Records from a data source:
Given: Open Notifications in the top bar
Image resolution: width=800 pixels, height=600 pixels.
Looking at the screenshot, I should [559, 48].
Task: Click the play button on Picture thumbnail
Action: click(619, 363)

Your instructions = Nothing but the lines from the one with "Image resolution: width=800" through the end of the data above should be reproduced, each exactly, both ends included.

Answer =
Image resolution: width=800 pixels, height=600 pixels.
Looking at the screenshot, I should [559, 48].
Task: Click the play button on Picture thumbnail
Action: click(619, 363)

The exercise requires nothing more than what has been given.